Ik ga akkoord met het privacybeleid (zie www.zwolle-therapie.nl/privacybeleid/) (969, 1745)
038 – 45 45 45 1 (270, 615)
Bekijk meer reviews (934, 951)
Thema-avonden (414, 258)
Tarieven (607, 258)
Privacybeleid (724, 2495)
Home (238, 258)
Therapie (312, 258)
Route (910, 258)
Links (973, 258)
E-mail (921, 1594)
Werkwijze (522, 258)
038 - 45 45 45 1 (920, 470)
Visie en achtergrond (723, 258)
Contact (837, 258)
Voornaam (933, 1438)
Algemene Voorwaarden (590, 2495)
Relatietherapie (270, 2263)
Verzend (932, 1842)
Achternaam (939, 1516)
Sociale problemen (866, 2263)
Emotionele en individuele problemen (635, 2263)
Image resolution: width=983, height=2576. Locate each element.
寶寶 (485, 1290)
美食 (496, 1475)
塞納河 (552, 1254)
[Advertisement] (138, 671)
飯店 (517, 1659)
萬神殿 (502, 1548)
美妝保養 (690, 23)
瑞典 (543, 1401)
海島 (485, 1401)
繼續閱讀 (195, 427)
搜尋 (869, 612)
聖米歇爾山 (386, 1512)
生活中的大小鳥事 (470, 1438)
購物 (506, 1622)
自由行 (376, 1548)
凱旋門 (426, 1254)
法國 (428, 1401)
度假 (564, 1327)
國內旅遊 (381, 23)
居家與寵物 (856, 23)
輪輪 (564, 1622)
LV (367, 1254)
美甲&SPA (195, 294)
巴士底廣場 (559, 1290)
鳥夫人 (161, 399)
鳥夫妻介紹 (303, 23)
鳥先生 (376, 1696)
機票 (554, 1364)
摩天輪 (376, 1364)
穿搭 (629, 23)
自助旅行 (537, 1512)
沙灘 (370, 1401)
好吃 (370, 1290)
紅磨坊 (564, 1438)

══════════════════════════════

* TASK BRIEF: Reproduce exactly the final stretch of the listing, starting at the line that contains "Contact (837, 258)" and ending with the last line.

* ANSWER SPACE:
Contact (837, 258)
Voornaam (933, 1438)
Algemene Voorwaarden (590, 2495)
Relatietherapie (270, 2263)
Verzend (932, 1842)
Achternaam (939, 1516)
Sociale problemen (866, 2263)
Emotionele en individuele problemen (635, 2263)
Image resolution: width=983, height=2576. Locate each element.
寶寶 (485, 1290)
美食 (496, 1475)
塞納河 (552, 1254)
[Advertisement] (138, 671)
飯店 (517, 1659)
萬神殿 (502, 1548)
美妝保養 (690, 23)
瑞典 (543, 1401)
海島 (485, 1401)
繼續閱讀 (195, 427)
搜尋 (869, 612)
聖米歇爾山 (386, 1512)
生活中的大小鳥事 (470, 1438)
購物 (506, 1622)
自由行 (376, 1548)
凱旋門 (426, 1254)
法國 (428, 1401)
度假 (564, 1327)
國內旅遊 (381, 23)
居家與寵物 (856, 23)
輪輪 (564, 1622)
LV (367, 1254)
美甲&SPA (195, 294)
巴士底廣場 (559, 1290)
鳥夫人 (161, 399)
鳥夫妻介紹 (303, 23)
鳥先生 (376, 1696)
機票 (554, 1364)
摩天輪 (376, 1364)
穿搭 (629, 23)
自助旅行 (537, 1512)
沙灘 (370, 1401)
好吃 (370, 1290)
紅磨坊 (564, 1438)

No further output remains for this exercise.